╭──
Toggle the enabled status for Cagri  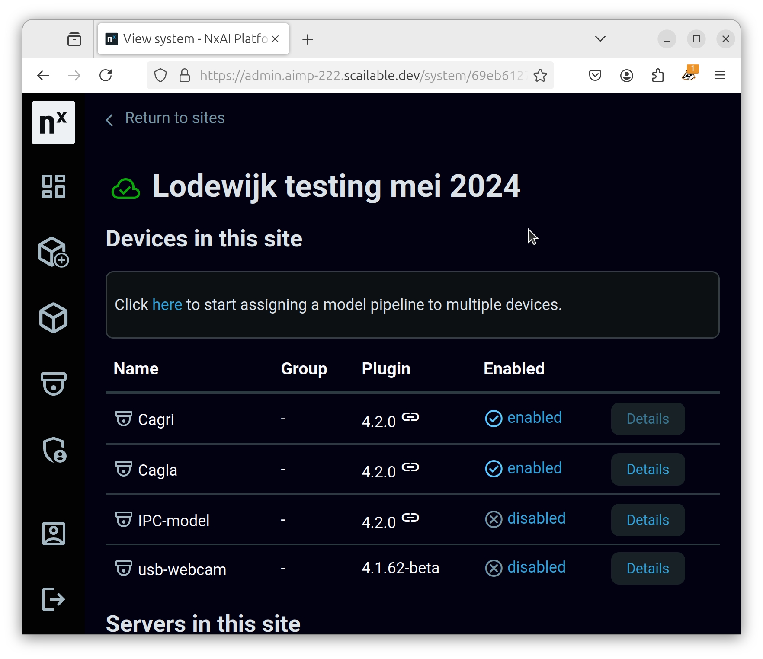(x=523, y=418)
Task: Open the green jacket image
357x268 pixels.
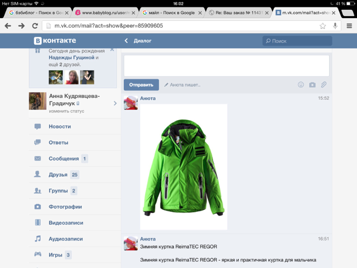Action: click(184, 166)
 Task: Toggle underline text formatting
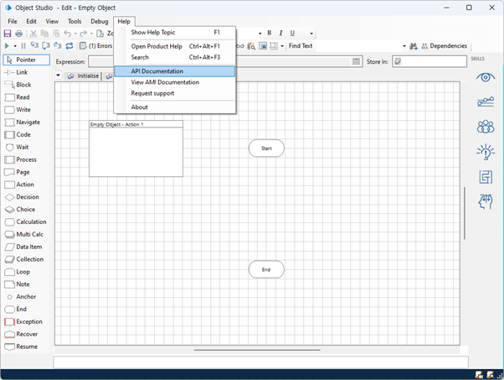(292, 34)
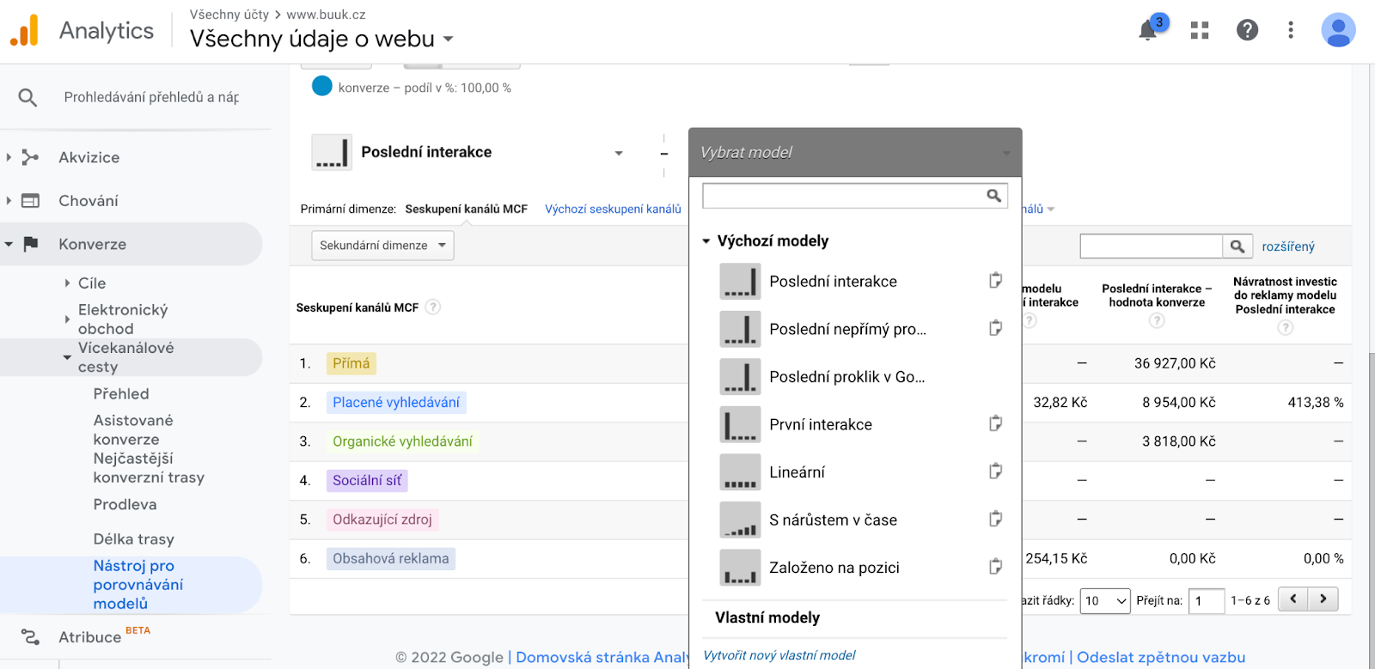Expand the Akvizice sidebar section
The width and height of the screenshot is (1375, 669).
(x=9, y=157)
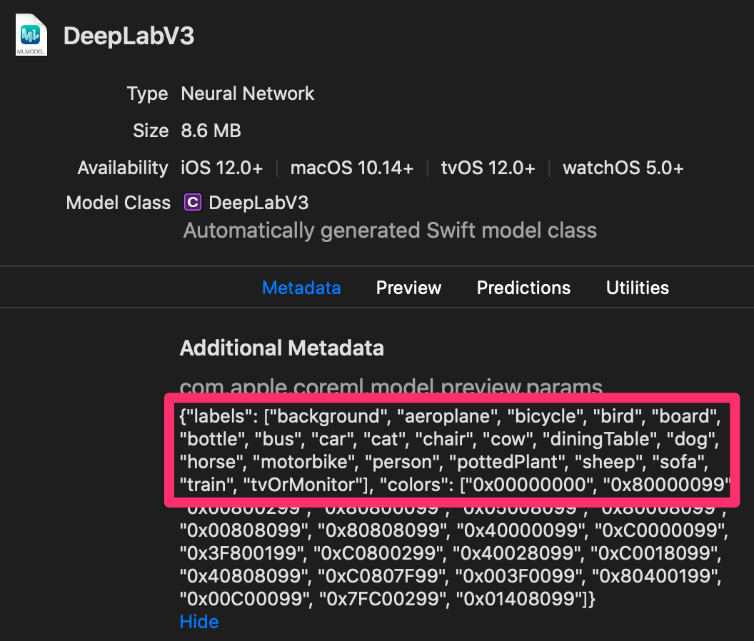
╰──
◆ TASK DIRECTIONS: Leaving the pictures aside, copy exactly and only the lines from the one holding "Task: Open the green jacket image" through the final line of the data, both ends kept.

◆ OUTPUT FOR THIS TASK:
Task: Open the green jacket image
357x268 pixels.
Action: click(184, 166)
 Task: Toggle underline text formatting
(292, 34)
Expand the Akvizice sidebar section
The width and height of the screenshot is (1375, 669).
(x=9, y=157)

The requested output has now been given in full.